# [SOURCE PASSAGE]
Because he’s Mike Trout, he actually has five months with a better slugging percentage, and two months with a higher OPS, though in one of those better months (August 2011) he only played eight games.
Despite his incredible month, Trout didn’t win American League Player of the Month for April. That went to Byron Buxton of the Twins, who hit .426/.466/.897 to go with transcendent defense, so yeah, that makes sense. Trout not winning is actually the norm, since he’s only one AL Player of the Month five times, and hasn’t won it since September 2018.
At the very least, Trout was one of four other players to receive votes for AL Player of the Month, along with teammate Shohei Ohtani, White Sox designated hitter Yermin Mercedes, and Red Sox slugger JD Martinez.
But it’s not just that Trout is excelling. This isn’t necessarily new. But how he’s doing it is.
Jeff Passan at ESPN captured how Trout seems to always find ways to improve his game:
This is what he does. Opponents adjust, Trout adjusts better. Nobody sees more fastballs than the 62.8% Trout faced in the season’s first month, and yet pitchers are unwilling to throw him more off-speed pitches because he has punished them with even greater proficiency than heaters.

# [EXTRACTED ENTRIES]

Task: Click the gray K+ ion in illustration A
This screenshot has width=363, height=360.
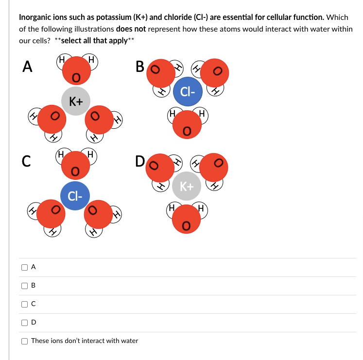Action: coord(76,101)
* * *
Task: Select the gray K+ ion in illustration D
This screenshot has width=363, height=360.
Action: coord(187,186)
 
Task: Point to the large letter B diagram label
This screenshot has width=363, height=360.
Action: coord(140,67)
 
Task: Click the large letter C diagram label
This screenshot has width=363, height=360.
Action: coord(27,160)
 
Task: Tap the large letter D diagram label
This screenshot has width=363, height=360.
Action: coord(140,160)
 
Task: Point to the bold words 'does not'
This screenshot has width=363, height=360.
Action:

# [GIVEN PROBLEM 1]
Could you output the Mike Trout passage from "Jeff Passan at" up to and including "proficiency than heaters."?
# [GIVEN PROBLEM 2]
Can you rewrite the paragraph of the Mike Trout passage that begins "This is what he does" as a short bulleted list that keeps its main facts?

# [WRITTEN SOLUTION 1]
Jeff Passan at ESPN captured how Trout seems to always find ways to improve his game:
This is what he does. Opponents adjust, Trout adjusts better. Nobody sees more fastballs than the 62.8% Trout faced in the season’s first month, and yet pitchers are unwilling to throw him more off-speed pitches because he has punished them with even greater proficiency than heaters.

# [WRITTEN SOLUTION 2]
- When opponents adjust to Trout, he adjusts better.
- No hitter sees more fastballs than the 62.8% Trout faced in the season's first month.
- Pitchers still won't throw him more off-speed pitches, because he has punished those even more effectively than fastballs.